Publié le mardi 01 octobre 2024
Œuvre d'octobre
La liste des photographes qu’a fréquentés Sid Kaplan durant sa longue carrière laisse rêveur : Weegee, Lou Bernstein, Philippe Halsman, Robert et Cornell Capa, Edward Steichen, Louis Faurer, Robert Frank, pour ne citer que quelques-uns des plus célèbres d’entre eux.

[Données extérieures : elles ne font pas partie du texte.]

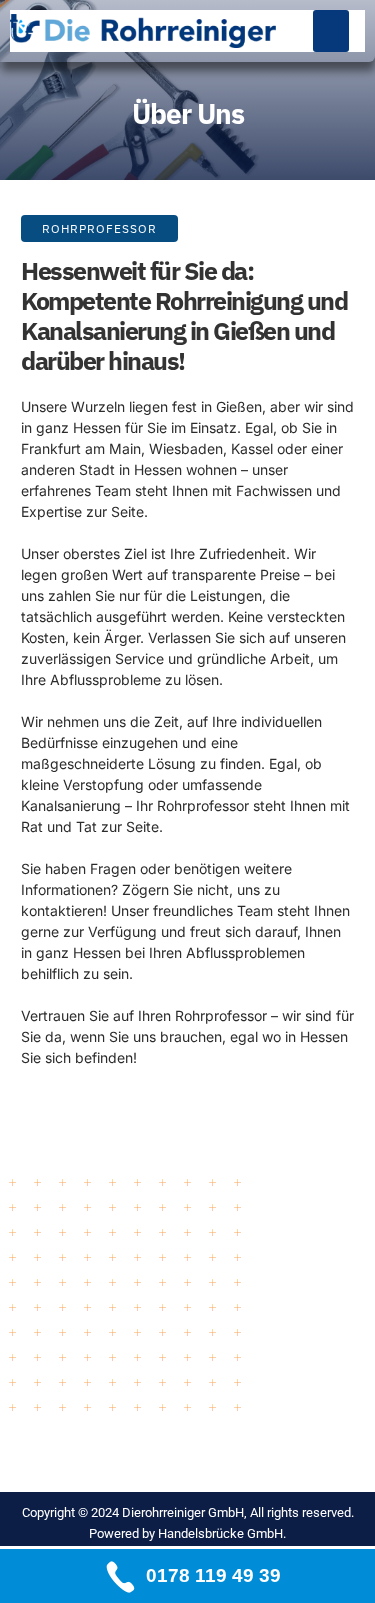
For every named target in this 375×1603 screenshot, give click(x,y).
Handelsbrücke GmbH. (222, 1533)
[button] (331, 31)
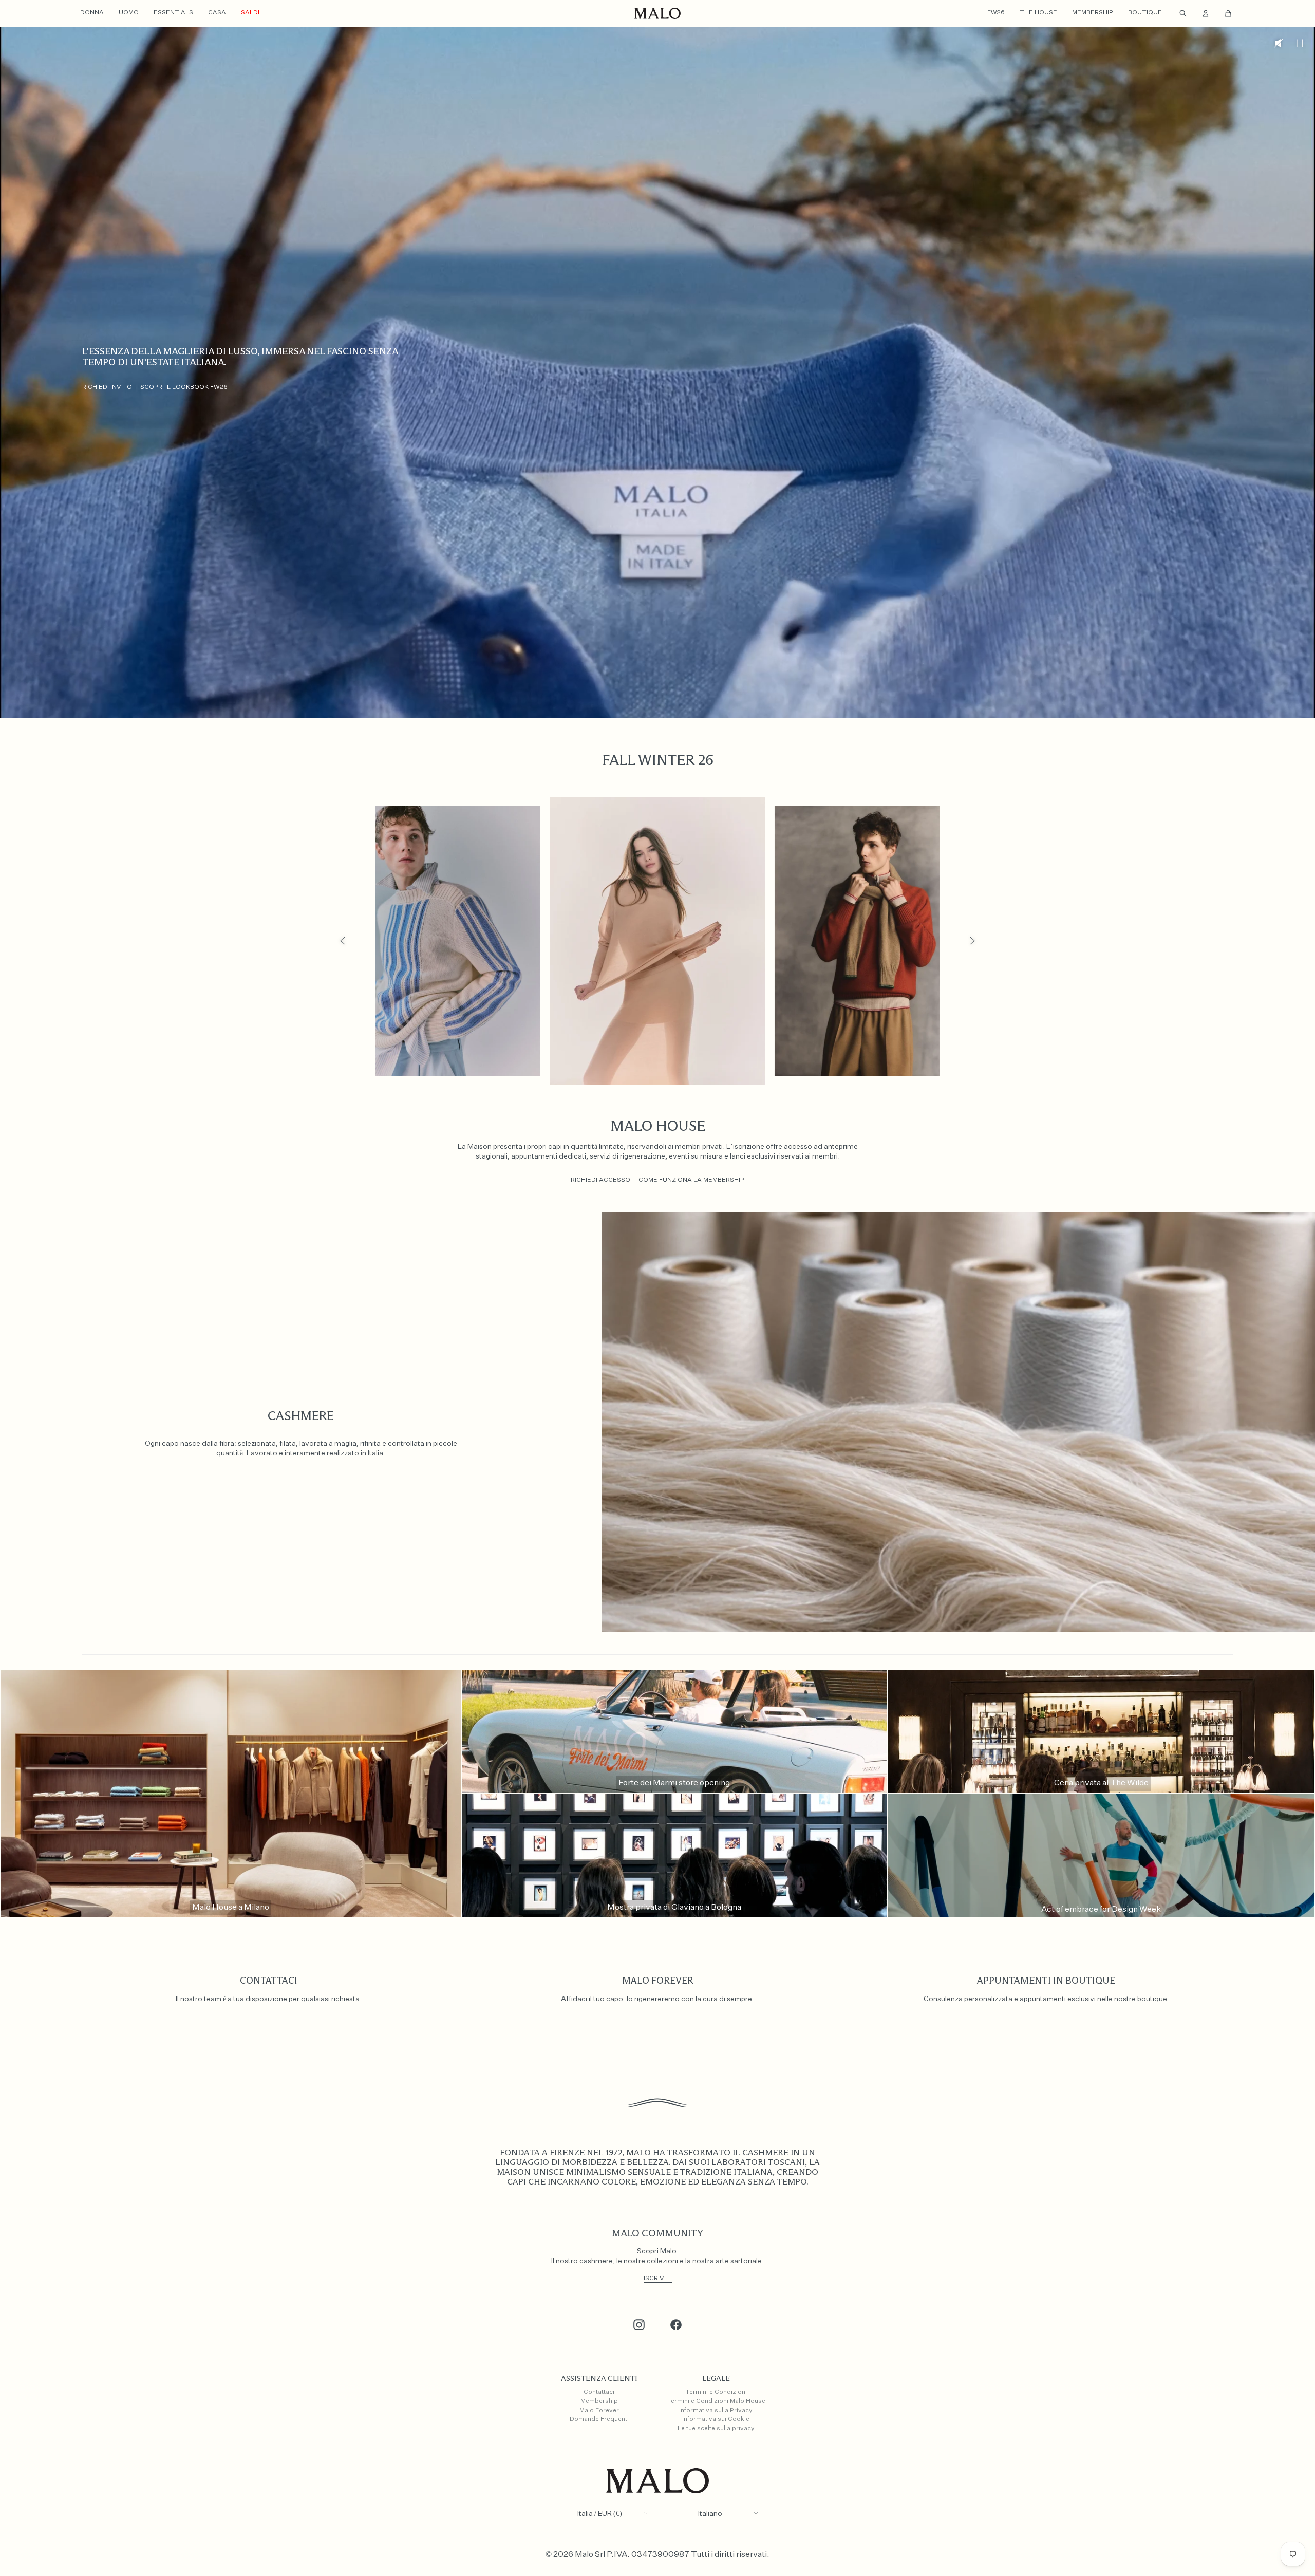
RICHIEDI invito (107, 387)
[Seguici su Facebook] (676, 2324)
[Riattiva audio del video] (1278, 42)
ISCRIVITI (658, 2278)
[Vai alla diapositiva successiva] (972, 940)
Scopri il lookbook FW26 (184, 387)
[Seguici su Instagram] (639, 2324)
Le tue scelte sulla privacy (716, 2428)
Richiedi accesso (600, 1180)
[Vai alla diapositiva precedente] (342, 940)
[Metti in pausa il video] (1299, 42)
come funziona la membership (691, 1180)
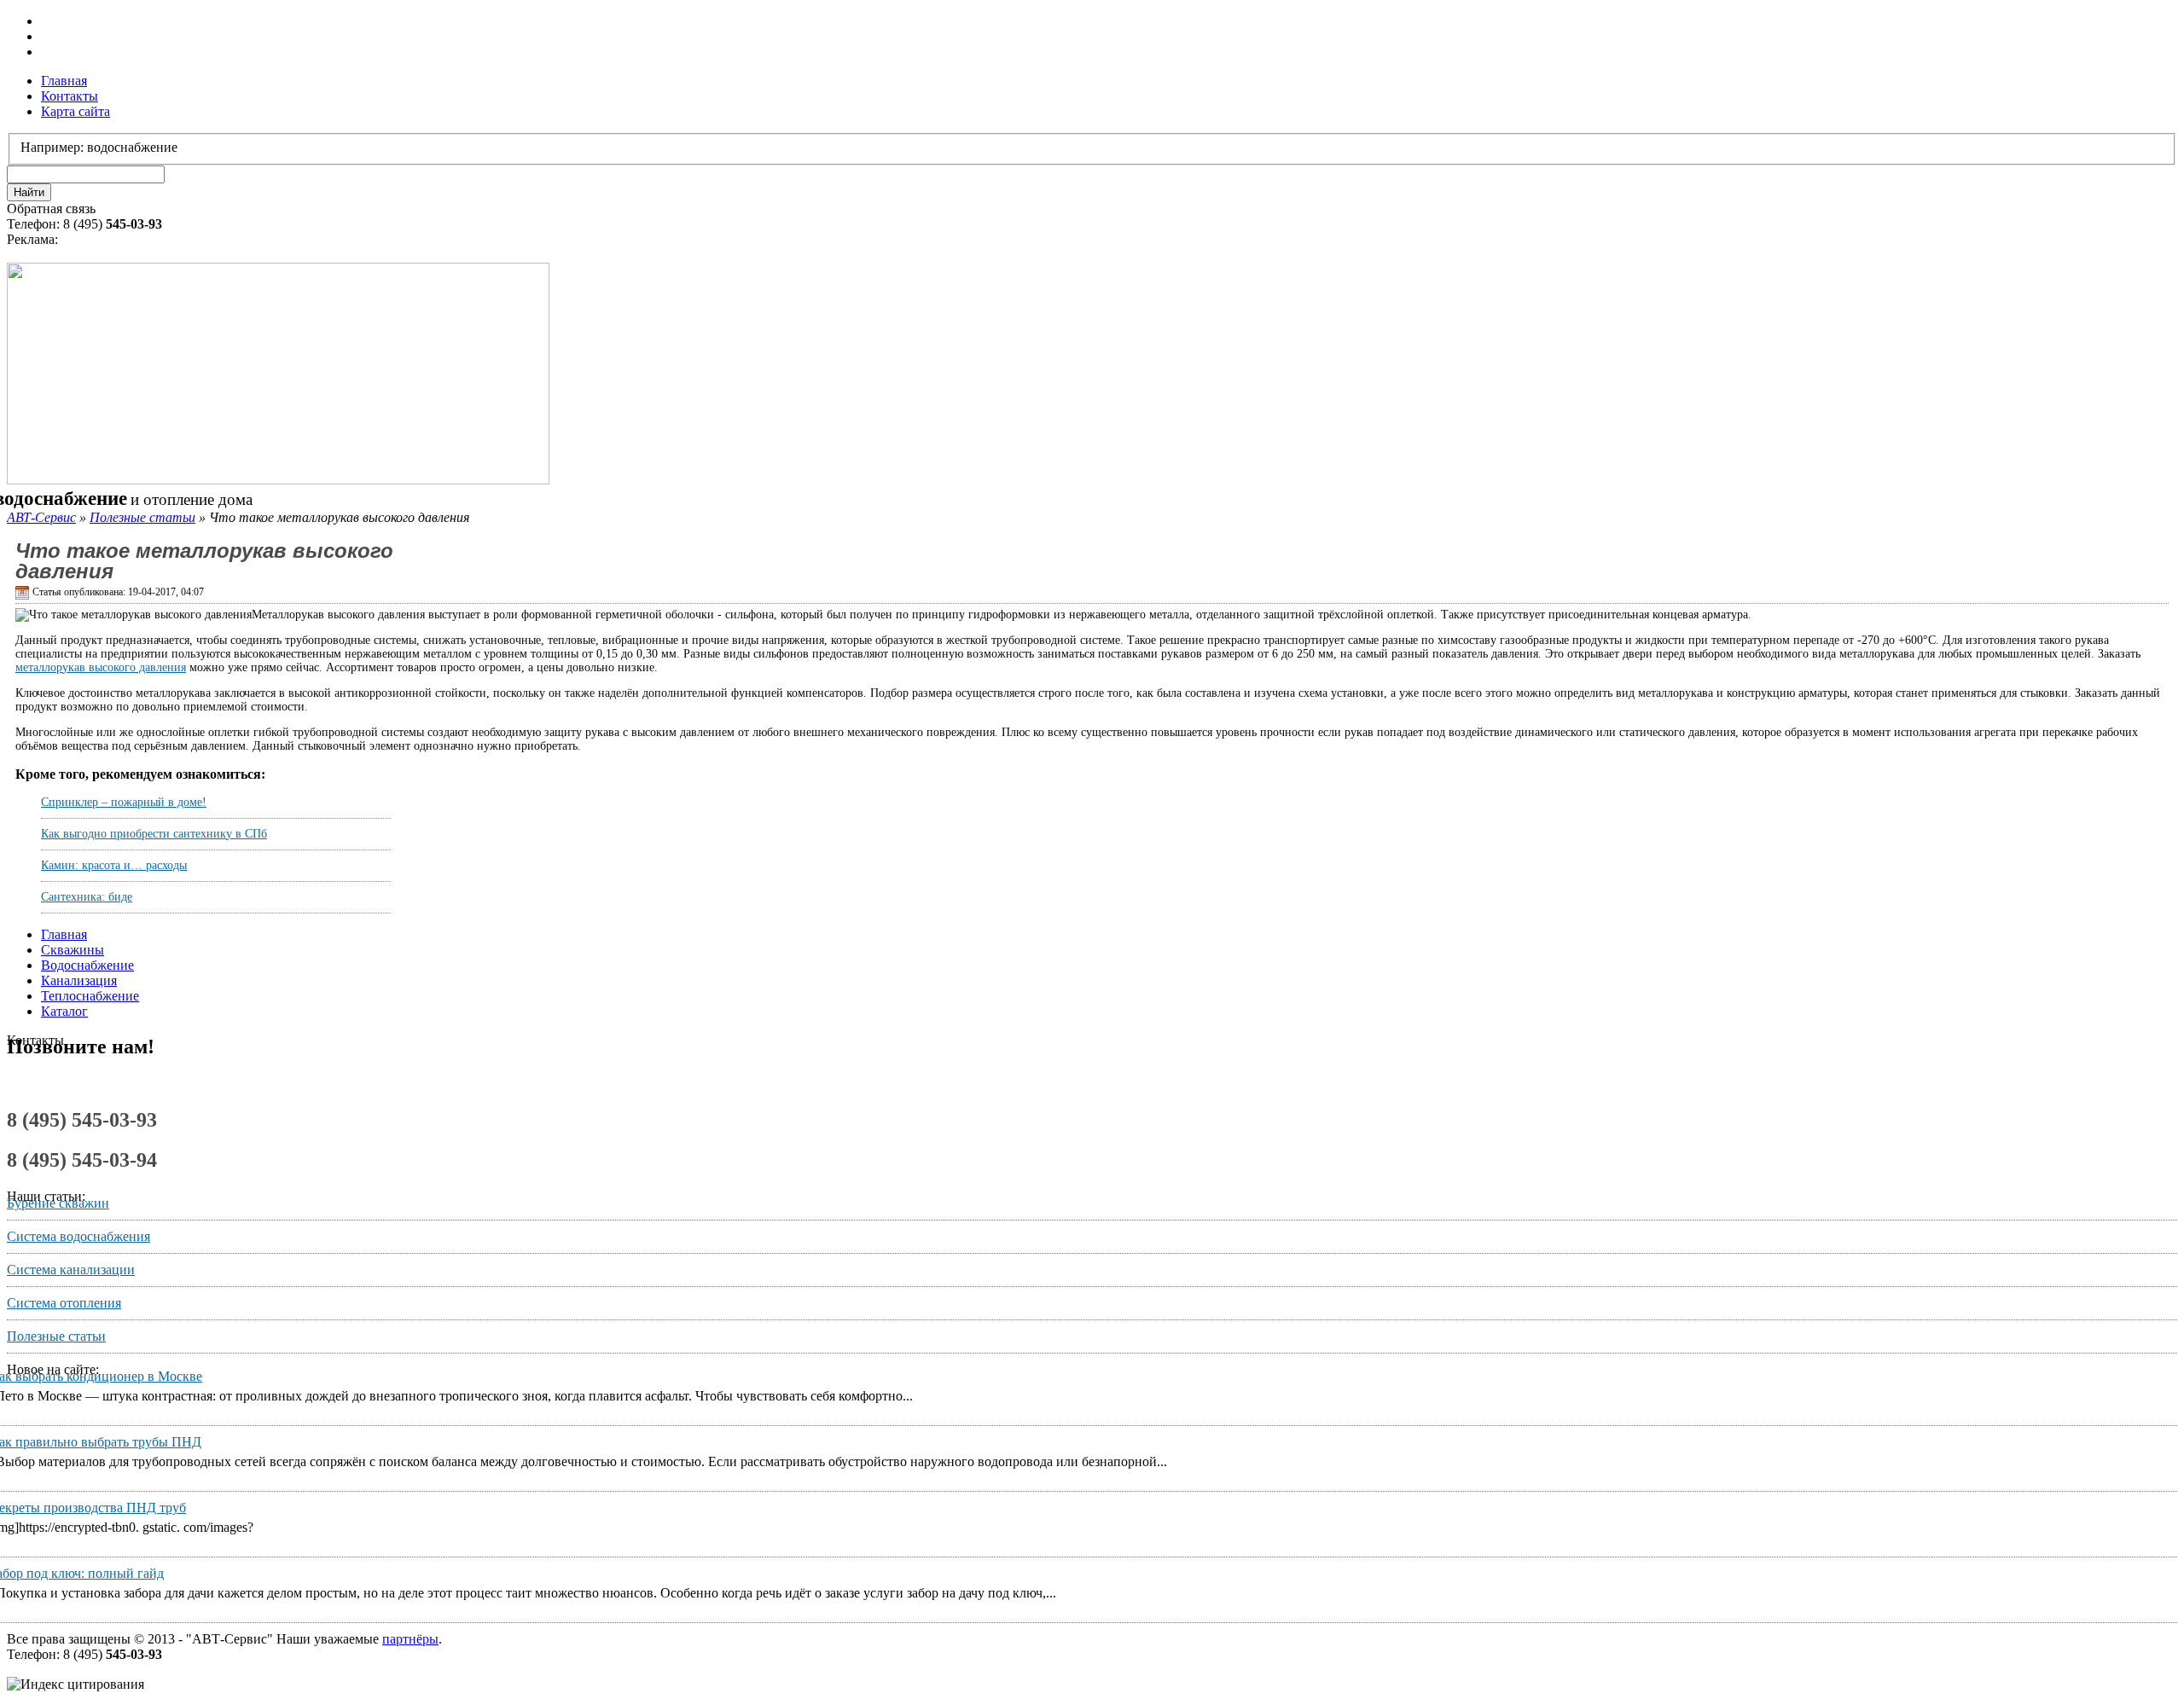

Sid Kaplan est né dans le quartier du South Bronx à New York en 1938. Il a vécu, et vit encore aujourd’hui, dans l’East Village de New York où il s’installe comme tireur indépendant en 1968. Il se forme à l’École des Arts Industriels de Manhattan où il apprend les bases de la photographie. Parallèlement, il suit les réunions du « Village Camera Club » où il rencontre notamment le photographe Weegee. Son diplôme en poche, il enchaine plusieurs petits boulots toujours en lien avec la photographie. Après six ans, et davantage d’expérience acquise, il décroche en 1962 un travail au laboratoire Compo, le deuxième plus grand de New York. L’exposition Family of Man, orchestrée par Edward Steichen, a été entièrement tirée par Compo en 1955, Kaplan apprend donc le travail auprès des photographes ayant sorti les images de cette grande manifestation photographique. Dans ce laboratoire de renom, défilent des photographes comme Philippe Halsman, Robert et Cornell Capa, Weegee, Louis Stettner, Ralph Gibson, Louis Faurer ou encore Duane Michals que Kaplan apprend à connaitre et dont il tire les photographies. À côté de ces auteurs de talent se trouvent également d’autres que Kaplan n’hésite pas à qualifier de « mauvais photographes » avec de « mauvais négatifs ». Cette partie du travail chez Compo se révèle beaucoup moins intéressante et se combine à une longue liste de commandes et un horaire épuisant. Kaplan décide donc de quitter Compo pour devenir tireur indépendant en 1968. Son talent, et les photographes qu’il a rencontrés chez Compo, lui assure une solide base de clientèle. Par l’intermédiaire de Ralph Gibson, Sid Kaplan rencontre Robert Frank dont il deviendra le tireur officiel durant 35 ans et qui lui présentera notamment Allen Ginsberg (poète américain et membre fondateur du courant de la Beat Generation). Dans son laboratoire de l’East Village, dont l’un des voisins n’est autre que W. Eugene Smith, de nombreux photographes viennent faire tirer leurs images. Dans l’histoire de la photographie, Kaplan est donc principalement connu pour son travail de tireur professionnel, ce qui ne l’empêcha pas de prendre de très nombreuses photographies durant toute sa vie.
Son historiographie raconte qu’il aurait rencontré dans son adolescence le photographe Lou Bernstein (Sid était le compagnon de classe de son fils) qui lui aurait conseillé de ne « jamais devenir un photographe commercial » pour pouvoir réaliser les images qu’il avait envie de faire. Il semblerait qu’il ait suivi ce conseil avisé en photographiant des sujets éclectiques, sans thème précis, là où son regard et ses pas le menaient, notamment dans les villes de New York, Philadelphie ou Minneapolis et sur les routes américaines.
La photographie de l’œuvre du mois, prise à New York en 1957, illustre bien les qualités de son travail. Cette image sans sujet réel, si ce n’est l’architecture épurée des cheminées, attire le regard par divers éléments construits par le photographe. Il faut noter le cadrage serré sur les quatre éléments verticaux accentuant l’effet « en escalier » de leurs tailles variées et leur donnant une importance particulière dans le paysage des toits urbains. Le contraste obtenu entre les cheminées au rendu sombre et opaque et le ciel clair dépourvu de tout défaut confère une force supplémentaire à l’image à laquelle les talents de tireur de Sid Kaplan ne sont pas étrangers.
Le caractère modeste du personnage, qui explique sans doute en partie la méconnaissance actuelle de son travail, est souvent mis en avant par ses connaissances, tant les photographes qu’il a côtoyés que les responsables d’institutions en charge aujourd’hui de la préservation et la valorisation de son œuvre. Une œuvre dont les négatifs, planches contacts, et tirages postérieurs sont aujourd’hui à la bibliothèque de l’Emory University d’Atlanta qui a la charge de sa diffusion auprès du public.